> _What you are asked to do_
Continue the text on the screen and radio adaptations of "The Gloria Scott" after its last sentence.

> _Excerpt_
+ + + + + + +
The 1954–1955 Sherlock Holmes television series starring Ronald Howard as Holmes and H. Marion Crawford as Watson loosely adapted the story for its episode "The Case of the Blind Man's Bluff", changing the name of the ship to the "Gloria North". It retains elements from the story, such as a respectable character with a tattoo he has tried to erase but which Holmes observes anyway (in the episode, the tattoo was the initials "G.N." for "Gloria North" rather than "J.A."). The episode was later remade, retaining the plot structure and much of the dialogue, for the 1980 American-Polish series Sherlock Holmes and Doctor Watson starring Geoffrey Whitehead, which was also produced by Sheldon Reynolds.

"The Gloria Scott" was a 2001 episode of the animated series Sherlock Holmes in the 22nd Century, in which the titular prison ship was a spacecraft en route to the Moon.

In the 2014 episode "The Empty Hearse", the first episode of the third series of the BBC television series Sherlock, Dr Watson's fiancee, Mary Morstan, solves a coded text message on a cellphone by reading every third word. In the fourth series episode "The Final Problem" in 2017, it is revealed that Holmes had a childhood friend named Victor Trevor.

=== Radio and audio dramas ===
Edith Meiser adapted the story as an episode of the American radio series The Adventures of Sherlock Holmes with Richard Gordon as Sherlock Holmes and Leigh Lovell as Dr Watson. The episode aired on 21 January 1932. Other episodes adapted from the story aired on 14 April 1935 (with Louis Hector as Holmes and Lovell as Watson) and 1 October 1936 (with Gordon as Holmes and Harry West as Watson).
+ + + + + + +
> _Information shown_
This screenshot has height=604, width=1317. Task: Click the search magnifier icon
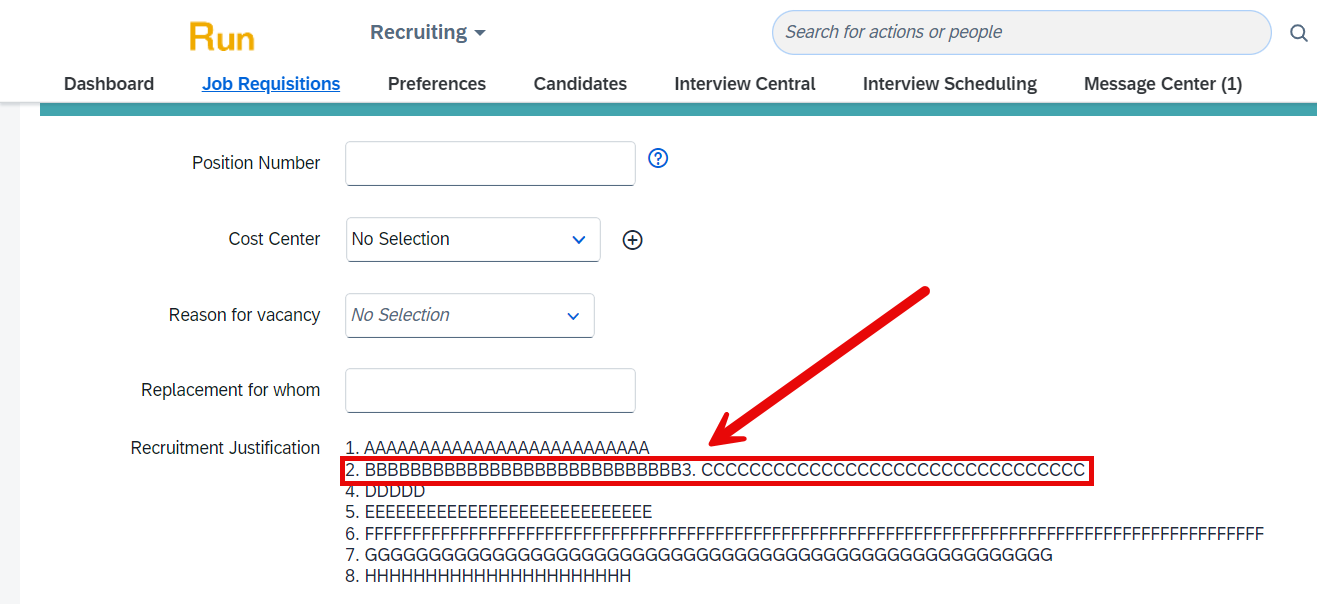point(1298,33)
+ + + + + + +
> _Answer box_
Meiser also adapted the story for the American radio series The New Adventures of Sherlock Holmes as an episode with Basil Rathbone as Holmes and Nigel Bruce as Watson, which aired on 28 December 1941.

The story was adapted as an episode of the American radio series CBS Radio Mystery Theater titled "The Gloria Scott". The episode, which starred Kevin McCarthy as Sherlock Holmes and Court Benson as Dr Watson, first aired in November 1977.

"The Gloria Scott" was dramatised by Vincent McInerney for BBC Radio 4 in 1992, as part of the 1989–1998 radio series starring Clive Merrison as Holmes and Michael Williams as Watson. It featured Simon Treves as Victor and Terence Edmond as Trevor.

A 2008 episode of The Classic Adventures of Sherlock Holmes, a series on the American radio show Imagination Theatre, was adapted from the story, with John Patrick Lowrie as Holmes and Lawrence Albert as Watson.

In 2024, the podcast Sherlock & Co. adapted the story in a two-episodes adventure called "The Gloria Scott", starring Harry Attwell as Holmes and Paul Waggott as Watson.

=== Print ===
In 2005, Croatian writer Mima Simić published a short story collection entitled Pustolovine Glorije Scott
(Adventures of Gloria Scott). This loose adaptation introduces a queer parody of the Sherlock Holmes canon through the gender reversal of the protagonists: disastrous detective Gloria Scott and her faithful assistant Mary Lambert. A TV animation series based on this adaptation was under development as of 2014.

The 2016 book The Murder of Mary Russell by Laurie R. King is based on the premise that Gloria Scotts Hudson is none other than the father of Holmes' landlady Mrs Hudson.